Thorac Cardiovasc Surg 2020; 68(S 01): S1-S72
DOI: 10.1055/s-0040-1705375
Oral Presentations
Monday, March 2nd, 2020
Heart and Lung Transplantation
Georg Thieme Verlag KG Stuttgart · New York

Ex vivo Heart Perfusion for Heart Transplantation: A Single-Center Update after 5 Years

S. V. Rojas
1   Hannover, Germany
,
F. Ius
1   Hannover, Germany
,
T. Kaufeld
1   Hannover, Germany
,
W. Sommer
1   Hannover, Germany
,
T. Goecke
1   Hannover, Germany
,
R. Poyanmehr
1   Hannover, Germany
,
M. Avsar
1   Hannover, Germany
,
C. Bara
1   Hannover, Germany
,
A. Haverich
1   Hannover, Germany
,
G. Warnecke
1   Hannover, Germany
› Author Affiliations
Further Information

Publication History

Publication Date:
13 February 2020 (online)

Objectives: Ex vivo heart perfusion is an advanced preservation technique that permits graft assessment and extended out-of-body intervals. In times of high-risk recipients and donors with extended donation criteria, we hypothesized that its properties for prolonged heart preservation might be especially beneficial.

Methods: We reviewed the outcome of 97 end-stage heart failure patients that underwent heart transplantation in our institution between January 2015 and September 2019. Data were collected from prospective institutional databases. Patients were divided into two groups: group A (OCS) versus group B (conventional). Ex vivo organ perfusion was performed using Organ Care System (OCS Heart, Transmedics, United States). All recipients were potentially considered eligible, but an effort was made to apply the OCS Heart particularly in challenging cases with previous cardiac surgery.

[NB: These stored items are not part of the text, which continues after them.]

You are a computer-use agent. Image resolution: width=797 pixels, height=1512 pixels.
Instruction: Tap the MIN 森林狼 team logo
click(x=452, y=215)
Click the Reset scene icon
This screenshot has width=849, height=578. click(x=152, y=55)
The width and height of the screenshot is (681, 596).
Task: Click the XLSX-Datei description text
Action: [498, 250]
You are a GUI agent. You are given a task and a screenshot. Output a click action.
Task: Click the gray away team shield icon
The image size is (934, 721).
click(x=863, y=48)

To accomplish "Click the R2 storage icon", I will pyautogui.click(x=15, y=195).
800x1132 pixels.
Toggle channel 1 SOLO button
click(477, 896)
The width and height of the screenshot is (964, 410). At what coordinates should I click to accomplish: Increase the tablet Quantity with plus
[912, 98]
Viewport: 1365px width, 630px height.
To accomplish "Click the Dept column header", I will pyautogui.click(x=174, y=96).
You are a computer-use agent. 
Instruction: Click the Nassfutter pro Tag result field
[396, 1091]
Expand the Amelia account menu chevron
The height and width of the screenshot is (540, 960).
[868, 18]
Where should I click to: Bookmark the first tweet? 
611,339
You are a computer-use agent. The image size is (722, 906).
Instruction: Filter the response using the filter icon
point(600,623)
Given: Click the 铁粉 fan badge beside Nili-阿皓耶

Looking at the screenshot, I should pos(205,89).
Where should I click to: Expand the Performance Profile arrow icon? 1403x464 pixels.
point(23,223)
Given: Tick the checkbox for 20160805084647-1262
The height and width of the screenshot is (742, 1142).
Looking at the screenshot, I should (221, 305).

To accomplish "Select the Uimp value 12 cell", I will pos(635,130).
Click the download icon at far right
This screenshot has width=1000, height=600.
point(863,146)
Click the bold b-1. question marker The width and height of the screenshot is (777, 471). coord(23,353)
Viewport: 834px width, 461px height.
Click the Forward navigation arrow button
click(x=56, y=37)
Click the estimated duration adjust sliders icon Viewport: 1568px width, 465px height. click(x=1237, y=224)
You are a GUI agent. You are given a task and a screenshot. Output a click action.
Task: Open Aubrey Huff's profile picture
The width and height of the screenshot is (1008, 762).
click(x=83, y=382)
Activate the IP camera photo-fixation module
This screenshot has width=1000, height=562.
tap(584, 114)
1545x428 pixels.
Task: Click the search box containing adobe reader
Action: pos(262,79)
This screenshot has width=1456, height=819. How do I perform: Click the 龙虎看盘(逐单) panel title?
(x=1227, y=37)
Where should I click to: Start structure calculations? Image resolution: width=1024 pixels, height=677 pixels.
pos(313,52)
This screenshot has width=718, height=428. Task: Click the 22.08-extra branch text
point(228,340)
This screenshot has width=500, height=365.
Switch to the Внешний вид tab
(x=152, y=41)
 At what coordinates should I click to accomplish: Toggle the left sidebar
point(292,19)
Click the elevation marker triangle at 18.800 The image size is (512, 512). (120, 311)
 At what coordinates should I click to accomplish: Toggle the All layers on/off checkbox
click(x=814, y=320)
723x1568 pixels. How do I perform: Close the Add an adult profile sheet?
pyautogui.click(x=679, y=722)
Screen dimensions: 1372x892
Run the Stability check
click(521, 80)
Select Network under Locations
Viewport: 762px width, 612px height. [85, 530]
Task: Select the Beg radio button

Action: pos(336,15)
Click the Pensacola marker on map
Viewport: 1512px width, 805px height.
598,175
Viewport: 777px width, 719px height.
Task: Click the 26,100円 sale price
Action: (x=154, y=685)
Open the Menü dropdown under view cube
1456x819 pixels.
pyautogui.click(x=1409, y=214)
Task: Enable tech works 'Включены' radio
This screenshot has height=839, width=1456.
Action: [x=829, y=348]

Results: A total of 49 patients were transplanted using the OCS. Baseline characteristics in both groups: age (y; A: 46.2 ± 16.7 vs. B: 39.8 ± 21.4; p = 0.17), male gender (%; A: 69.4 vs. B: 66.7, p = 0.77), time on waiting list (min; A: 5.8 ± 9.8 vs. B: 14.5 ± 22.8, p < 0.05), HU status (%; A: 90.0 vs. B: 85.0, p = 0.51), previous VAD (%; A: 75.5 vs. B: 62.5, p = 0.16). Operative results: ex situ time (min; total preservation time group A, ischemia for group B; A: 407 ± 64 vs. B: 239 ± 37, p < 0.001), Total OCS time (min): 280 ± 57, clamping time (min; A: 107 ± 23 vs. B: 91 ± 31, p < 0.01), ventilation time (d; A: 2.3 ± 4.1 vs. B: 13.8 ± 25.1, p < 0.05), ICU stay (d; A: 17.6 ± 26.2 vs. B: 25.7 ± 40.5, p = 0.84), postoperative ECMO (%; (A: 24.5 vs. B: 22.9, p = 0.85), bleeding requiring redo surgery (%; A: 12.5 vs. B: 18.8, p = 0.13), and early graft rejection (%; A: 10.4 vs. B: 22.9, p = 0.10). 30-day survival (%; A: 94 vs. B: 94), 1-year survival (%; A: 84 vs. B: 76), and 2-year survival (A: 77 vs. B: 73; p = 0.42).

Conclusion: OCS Heart allowed safe transplantation of surgically complex recipients with excellent 2-year outcomes, despite mean preservation times of almost 7 hours. Furthermore, we observed trends to decreased ventilation times and shorter ICU stays in the OCS group. In times of reduced organ availability and increasing recipient complexity, OCS heart is a strong instrument that enables otherwise infeasible allocations and contributes to increase surgical safety.